Furthermore, these systems primarily track energy consumption, with little or no focus on carbon emissions. This segment due to its proximity to physical infrastructures is dominated by industrial giants such as GE, Ingersoll Rand, Schneider Electric and Siemens as well as building automation providers such as Honeywell, Johnson Controls, Philips Teletrol, and recently Verizon Business.
In addition, we also include smart grid management solutions in the OCEM category, with providers such as Echelon and Viridity Energy. We have the OCEM market on our research agenda as the next area to do a deeper dive on.
3. ICTCEM software -- characterized by data center and PC power management solutions.
These solutions help IT management monitor and control energy consumption of ICT assets. The focus of the vendors' solutions is primarily on the data center (for example by vendors such as 1E, IBM Big Fix, Sentilla, and SynapSense) and PC (e.g., 1E, Faronics, and Verdiem).2
As in OCEM, these solutions primarily focus on energy usage and typically do not have embedded carbon measurement or reporting functionality. JouleX, a new company that officially launched its business in April this year, introduced an innovative technology that tracks energy consumption of any device connected to the network without using software agents, and translates that into carbon emissions estimates based on location and power source.
As sustainability continues to climb on the corporate strategy agenda of enterprises, the imperative to track, manage, and disclose carbon emissions will become embedded into the nervous system -- and software backbone-- of most companies. We're looking forward to tracking this market as it evolves, and welcome your input and questions.
1. Outsourcers like Accenture, Genpact, Infosys, and Tata Consultancy Services (TCS) are making another run at the BPO market. This new line of attack is based on a standard software "platform" underpinning the BPO offering. No longer will these and other suppliers take over the hodge-podge of client systems in order to run the process. They now offer a full "integrated platform" that includes a standard software offering, not just the people and the process expertise. Forrester believes that including a standard software foundation will cut costs for clients by an additional 20% to 30% on top of the 15% to 20% savings of a traditional BPO solution. See the January 29, 2010, “Platform BPO: Process Outsourcers Take A New Approach To Traditional BPO” Forrester report. 

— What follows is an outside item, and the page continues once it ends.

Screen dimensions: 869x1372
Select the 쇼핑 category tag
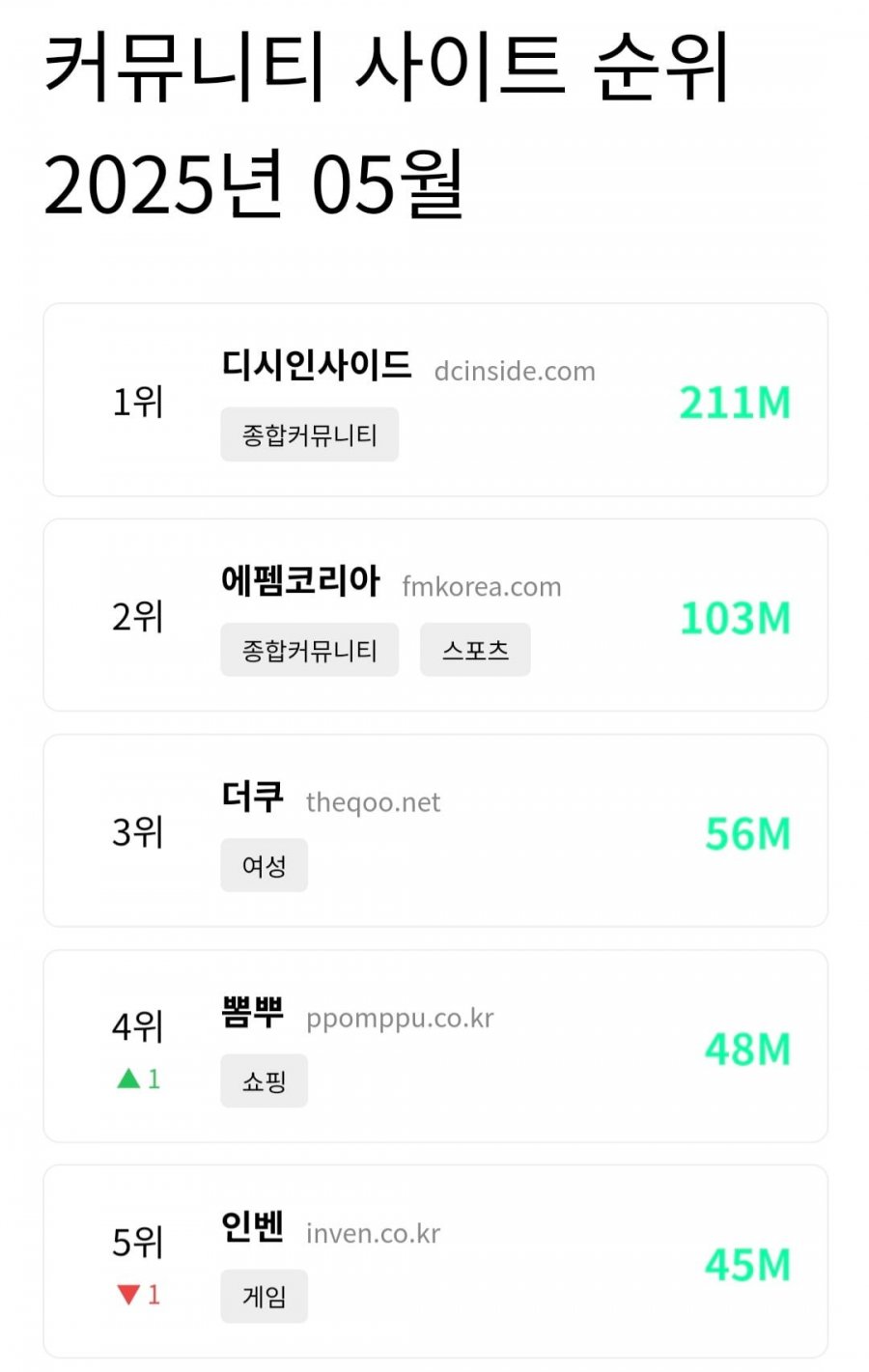tap(264, 1080)
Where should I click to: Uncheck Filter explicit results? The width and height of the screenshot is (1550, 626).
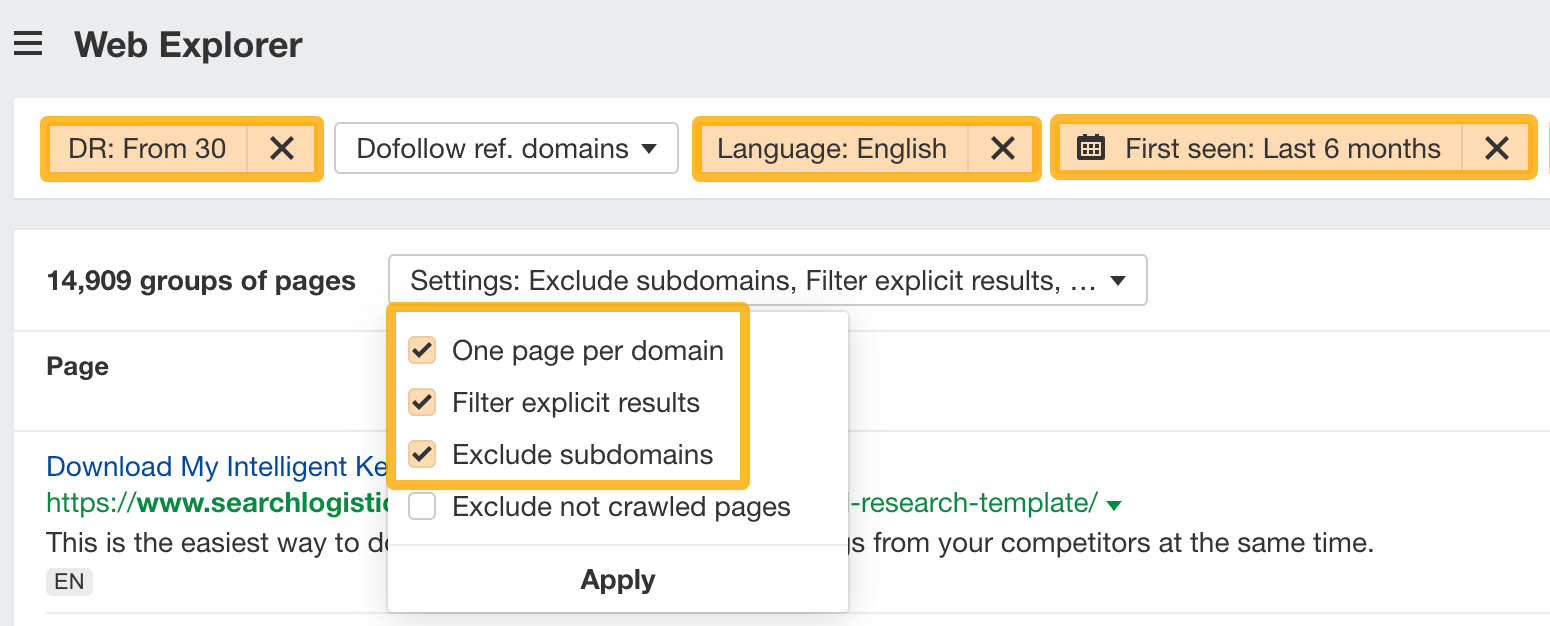(422, 402)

2. Forty-three percent of companies are implementing PC power management, with another 48% considering it. IT professionals are considering PC power management suites to help overcome common barriers, particularly those affecting user experience, and to determine the level of financial savings, which in turn will help maximize savings. In fact, the Forrester TechRadar™ analysis of green IT 1.0 technologies found that PC power management suites are poised for significant success. Client management suite vendors are the highly preferred supplier of this technology, but standalone solutions should be considered if the vendor does not offer the service or lacks critical functionality. See the August 7, 2009, “PC Power Management Suites Help Overcome Barriers To Maximize Financial Savings” Forrester report.